(WORK INSTRUCTION): Reproduce the entries below in full, word for word.
___ DATA LISTING ___
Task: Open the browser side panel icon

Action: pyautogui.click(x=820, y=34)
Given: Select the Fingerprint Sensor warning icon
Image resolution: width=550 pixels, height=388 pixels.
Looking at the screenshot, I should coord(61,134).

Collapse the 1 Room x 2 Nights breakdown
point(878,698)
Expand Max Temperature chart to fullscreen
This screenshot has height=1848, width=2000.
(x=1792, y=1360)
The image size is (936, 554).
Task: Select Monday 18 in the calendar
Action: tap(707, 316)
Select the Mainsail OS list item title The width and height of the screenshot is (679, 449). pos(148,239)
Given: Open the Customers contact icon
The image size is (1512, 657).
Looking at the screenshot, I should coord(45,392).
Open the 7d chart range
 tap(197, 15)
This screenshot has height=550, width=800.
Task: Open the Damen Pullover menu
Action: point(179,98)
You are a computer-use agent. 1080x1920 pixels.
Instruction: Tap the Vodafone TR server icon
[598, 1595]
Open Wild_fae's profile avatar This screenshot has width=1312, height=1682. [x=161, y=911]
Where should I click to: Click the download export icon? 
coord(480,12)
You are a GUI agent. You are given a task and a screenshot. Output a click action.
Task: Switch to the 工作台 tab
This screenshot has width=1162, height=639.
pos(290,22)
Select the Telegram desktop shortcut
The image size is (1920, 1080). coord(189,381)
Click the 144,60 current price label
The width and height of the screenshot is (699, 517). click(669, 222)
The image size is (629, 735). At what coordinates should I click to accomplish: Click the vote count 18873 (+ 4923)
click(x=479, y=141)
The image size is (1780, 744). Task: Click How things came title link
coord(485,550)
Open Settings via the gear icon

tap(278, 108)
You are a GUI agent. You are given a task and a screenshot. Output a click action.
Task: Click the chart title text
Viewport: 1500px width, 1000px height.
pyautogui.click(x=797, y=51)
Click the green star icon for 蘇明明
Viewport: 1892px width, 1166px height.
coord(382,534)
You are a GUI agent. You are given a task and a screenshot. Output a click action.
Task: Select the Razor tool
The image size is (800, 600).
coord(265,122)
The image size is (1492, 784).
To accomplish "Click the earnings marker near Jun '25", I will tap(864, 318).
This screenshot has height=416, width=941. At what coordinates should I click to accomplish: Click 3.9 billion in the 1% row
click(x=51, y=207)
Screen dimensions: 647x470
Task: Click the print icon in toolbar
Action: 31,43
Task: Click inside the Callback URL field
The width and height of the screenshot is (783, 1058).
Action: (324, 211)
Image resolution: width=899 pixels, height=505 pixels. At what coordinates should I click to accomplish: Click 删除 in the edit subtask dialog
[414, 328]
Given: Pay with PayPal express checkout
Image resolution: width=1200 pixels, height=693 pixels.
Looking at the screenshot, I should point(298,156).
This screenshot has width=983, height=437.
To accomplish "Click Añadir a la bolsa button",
___
(ANSWER SPACE):
Task: Open the browser side panel icon

Action: pyautogui.click(x=820, y=34)
Given: Select the Fingerprint Sensor warning icon
Image resolution: width=550 pixels, height=388 pixels.
Looking at the screenshot, I should coord(61,134).

Collapse the 1 Room x 2 Nights breakdown
point(878,698)
Expand Max Temperature chart to fullscreen
This screenshot has height=1848, width=2000.
(x=1792, y=1360)
The image size is (936, 554).
Task: Select Monday 18 in the calendar
Action: tap(707, 316)
Select the Mainsail OS list item title The width and height of the screenshot is (679, 449). pos(148,239)
Given: Open the Customers contact icon
The image size is (1512, 657).
Looking at the screenshot, I should coord(45,392).
Open the 7d chart range
 tap(197, 15)
This screenshot has height=550, width=800.
Task: Open the Damen Pullover menu
Action: point(179,98)
You are a computer-use agent. 1080x1920 pixels.
Instruction: Tap the Vodafone TR server icon
[598, 1595]
Open Wild_fae's profile avatar This screenshot has width=1312, height=1682. [x=161, y=911]
Where should I click to: Click the download export icon? 
coord(480,12)
You are a GUI agent. You are given a task and a screenshot. Output a click action.
Task: Switch to the 工作台 tab
This screenshot has width=1162, height=639.
pos(290,22)
Select the Telegram desktop shortcut
The image size is (1920, 1080). coord(189,381)
Click the 144,60 current price label
The width and height of the screenshot is (699, 517). click(669, 222)
The image size is (629, 735). At what coordinates should I click to accomplish: Click the vote count 18873 (+ 4923)
click(x=479, y=141)
The image size is (1780, 744). Task: Click How things came title link
coord(485,550)
Open Settings via the gear icon

tap(278, 108)
You are a GUI agent. You are given a task and a screenshot. Output a click action.
Task: Click the chart title text
Viewport: 1500px width, 1000px height.
pyautogui.click(x=797, y=51)
Click the green star icon for 蘇明明
Viewport: 1892px width, 1166px height.
coord(382,534)
You are a GUI agent. You are given a task and a screenshot. Output a click action.
Task: Select the Razor tool
The image size is (800, 600).
coord(265,122)
The image size is (1492, 784).
To accomplish "Click the earnings marker near Jun '25", I will tap(864, 318).
This screenshot has height=416, width=941. At what coordinates should I click to accomplish: Click 3.9 billion in the 1% row
click(x=51, y=207)
Screen dimensions: 647x470
Task: Click the print icon in toolbar
Action: 31,43
Task: Click inside the Callback URL field
The width and height of the screenshot is (783, 1058).
Action: (324, 211)
Image resolution: width=899 pixels, height=505 pixels. At what coordinates should I click to accomplish: Click 删除 in the edit subtask dialog
[414, 328]
Given: Pay with PayPal express checkout
Image resolution: width=1200 pixels, height=693 pixels.
Looking at the screenshot, I should point(298,156).
This screenshot has width=983, height=437.
To accomplish "Click Añadir a la bolsa button",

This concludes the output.